Today you’re the size of a small pumpkin, like the ones you, your mom, and I will paint funny faces on and put on the doorstep the day before Halloween. We’ll have a good time, the four of us. Yes, I’m counting the cat.
Today is also Father’s Day. I guess this is my first Father’s Day as a father. You should know I have mixed feelings about this, because it means your arrival is coming within the month, and I’m not ready. Sure, we have all the gadgets and carriers to bring you home, and your room is the front page of a Pottery Barn magazine. But mentally, I’m not ready. Spiritually, I’m not ready. It’s not that I don’t have enough faith; it’s that I have too much fear.

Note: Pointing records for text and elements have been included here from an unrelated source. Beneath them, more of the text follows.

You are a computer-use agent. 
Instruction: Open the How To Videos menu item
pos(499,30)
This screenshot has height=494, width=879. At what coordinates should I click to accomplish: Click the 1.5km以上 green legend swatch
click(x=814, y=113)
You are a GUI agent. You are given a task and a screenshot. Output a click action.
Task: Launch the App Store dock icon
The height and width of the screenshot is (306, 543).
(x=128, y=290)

What am I afraid of? Well, I’m afraid of letting you down. You’re a preacher’s kid, after all, which means you will inevitably get used to being let down: by me, by the church, and by my choice of career. What if I become the reason you hate the Fifth Commandment: thou shalt honor your mother and father? What if I become that father, the one that no child wants to celebrate on Father’s Day? What if Father’s Day becomes an annual reminder of your disappointment and my failure?

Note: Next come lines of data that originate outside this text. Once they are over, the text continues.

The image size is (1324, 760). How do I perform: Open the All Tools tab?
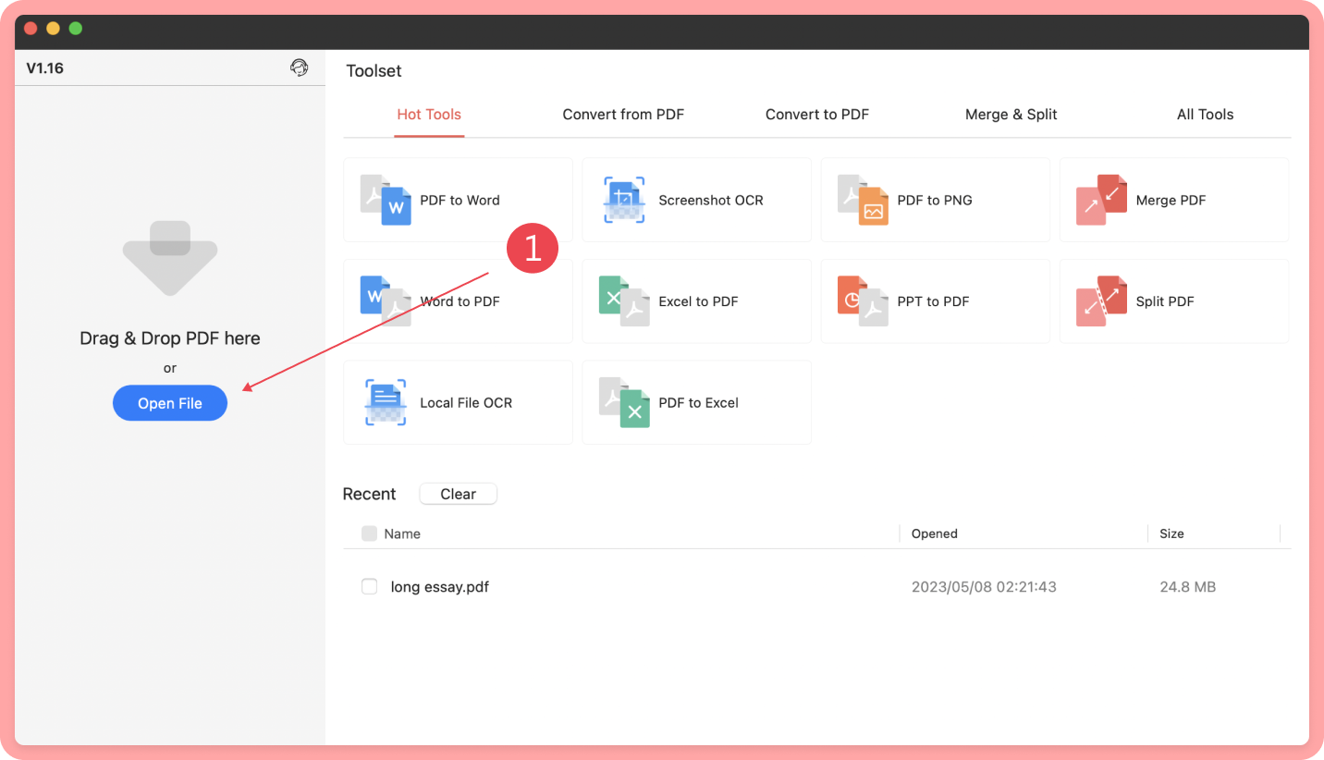(x=1205, y=115)
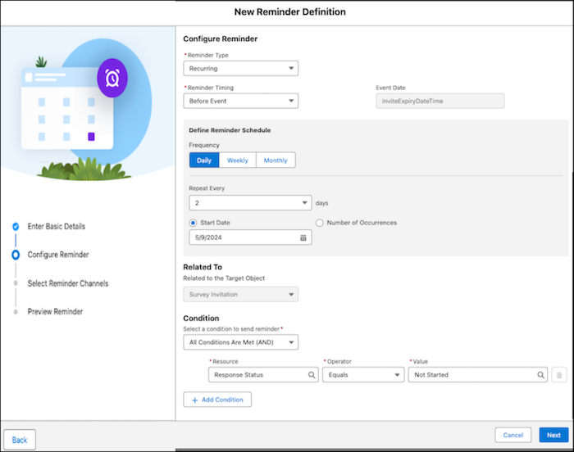Click the Start Date input field
This screenshot has height=452, width=574.
(244, 237)
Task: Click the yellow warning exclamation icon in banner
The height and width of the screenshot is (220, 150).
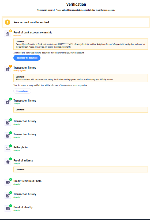Action: coord(8,22)
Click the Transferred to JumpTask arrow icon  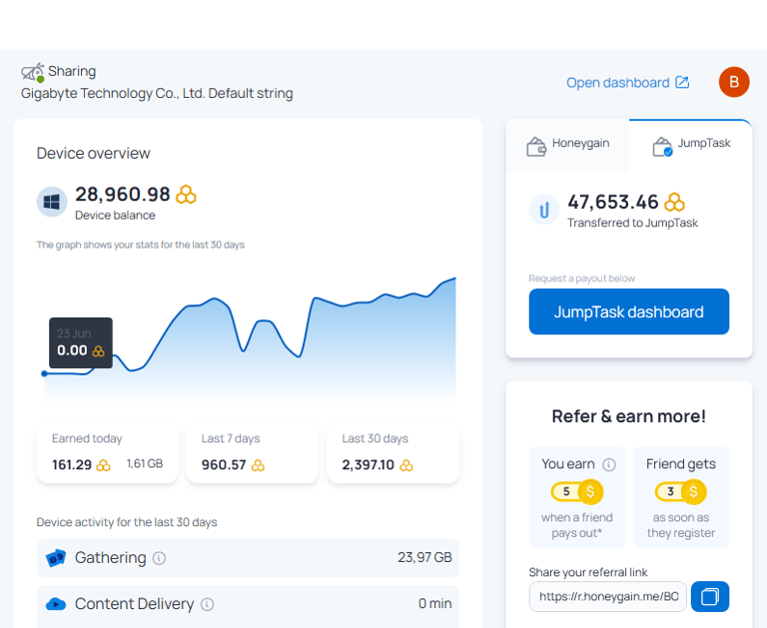[x=544, y=210]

But I guess it’s not about me, is it? And honestly, dear, it’s not about you.
I think it’s about the Second Commandment: you will not make idols.

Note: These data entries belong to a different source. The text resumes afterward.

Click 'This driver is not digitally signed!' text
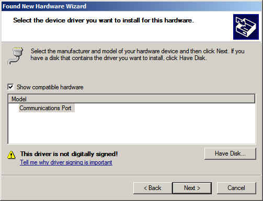point(69,154)
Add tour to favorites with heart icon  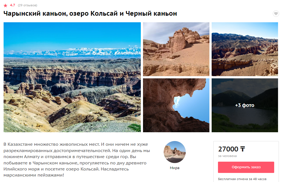pos(276,13)
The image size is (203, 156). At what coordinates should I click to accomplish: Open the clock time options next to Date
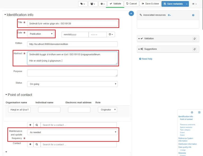[x=111, y=34]
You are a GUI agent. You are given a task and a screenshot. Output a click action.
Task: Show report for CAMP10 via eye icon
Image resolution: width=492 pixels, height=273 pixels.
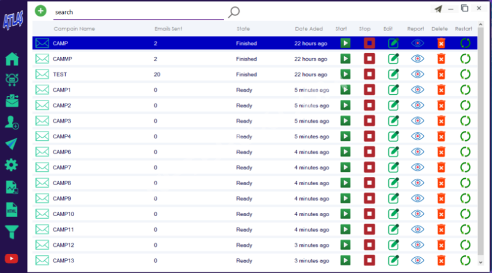coord(417,214)
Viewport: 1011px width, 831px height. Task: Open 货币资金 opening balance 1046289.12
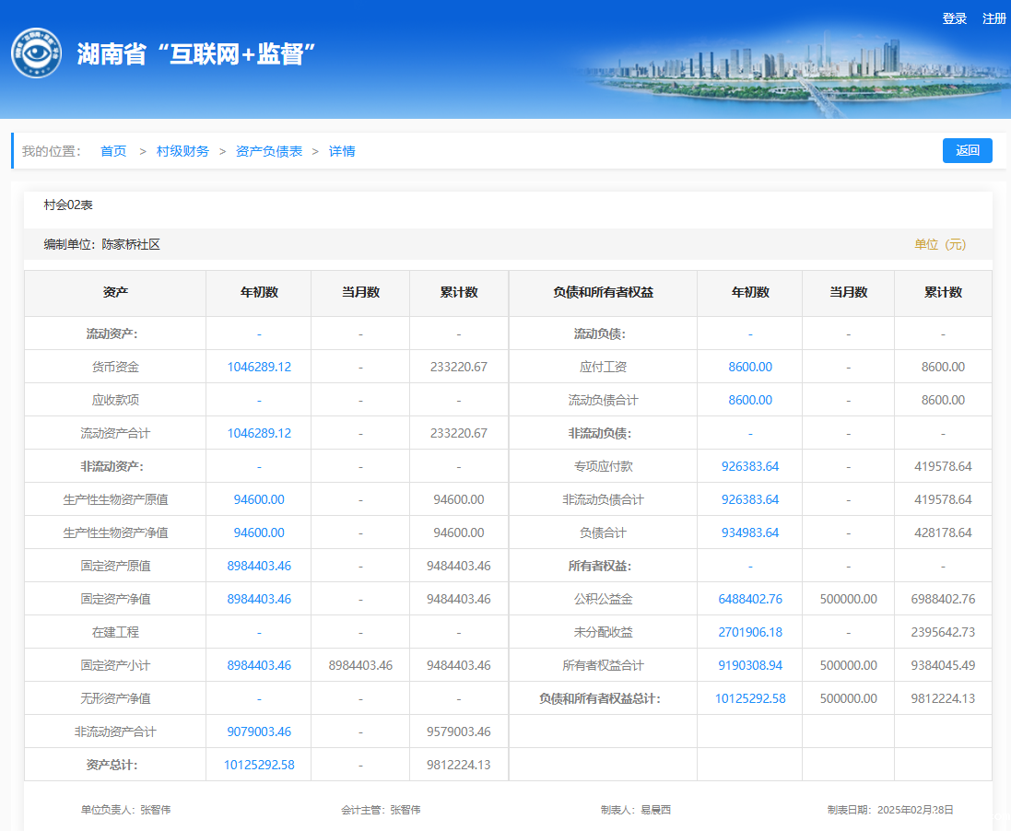point(259,367)
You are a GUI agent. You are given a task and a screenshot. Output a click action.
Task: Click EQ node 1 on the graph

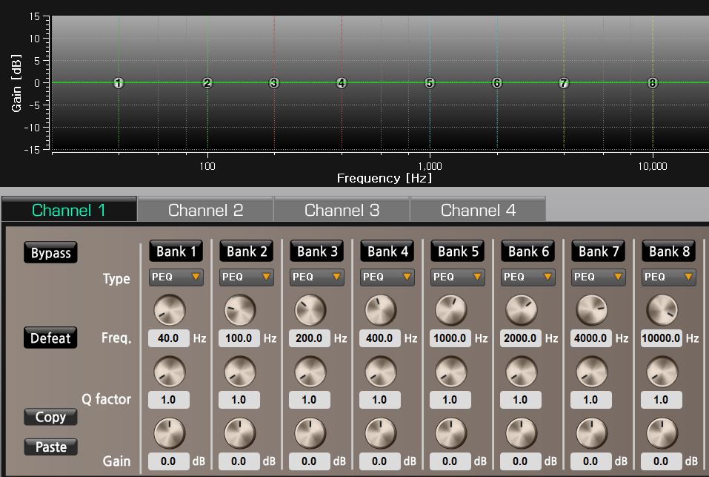(x=119, y=83)
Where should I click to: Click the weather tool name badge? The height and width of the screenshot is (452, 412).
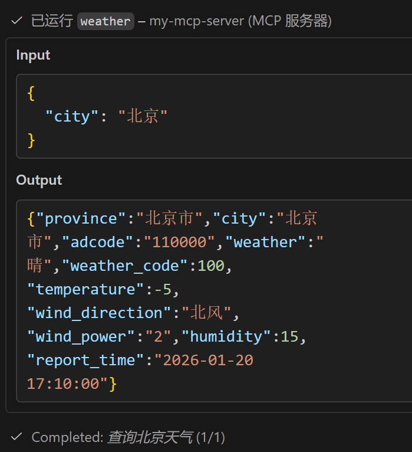click(106, 21)
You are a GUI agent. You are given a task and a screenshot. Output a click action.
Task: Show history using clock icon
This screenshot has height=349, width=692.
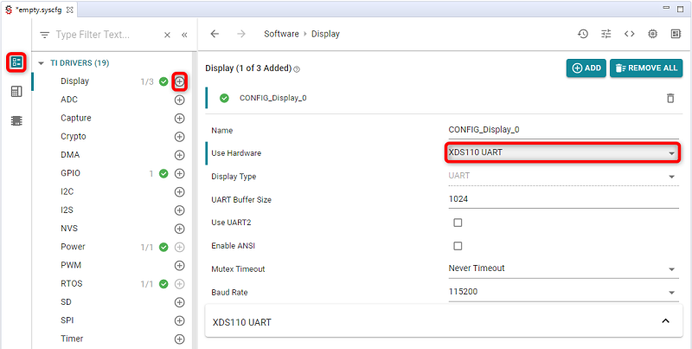pyautogui.click(x=584, y=34)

I confess I have already made an idol out of you, in utero. I have made you my personal god. I’m drawing my self-worth and self-identity from you, and I’m sorry. That’s too much pressure to put on you. I’ll work on that.
I’ve also made an idol out of fatherhood. I’m sorry about that, too. I really want to be a father, I really do, but I don’t want to draw my self-worth from fatherhood, either, because that’s putting too much pressure on myself. Does that make sense? I promise I won’t love you any less.
When I fail, Caroline, and I will fail, please know that you have a three-person parenting team: me, your mother, and God. God is the star player and the best possible parent. His love will prevail where mine falls short.
I promise I will give you all I have to give and then some, but that can’t compare with what God can give you. He will mend the parts of your heart that I’m afraid I cannot; though knowing me, I will try.
We will have a great life, the five of us. Yes, I’m including God. And the cat.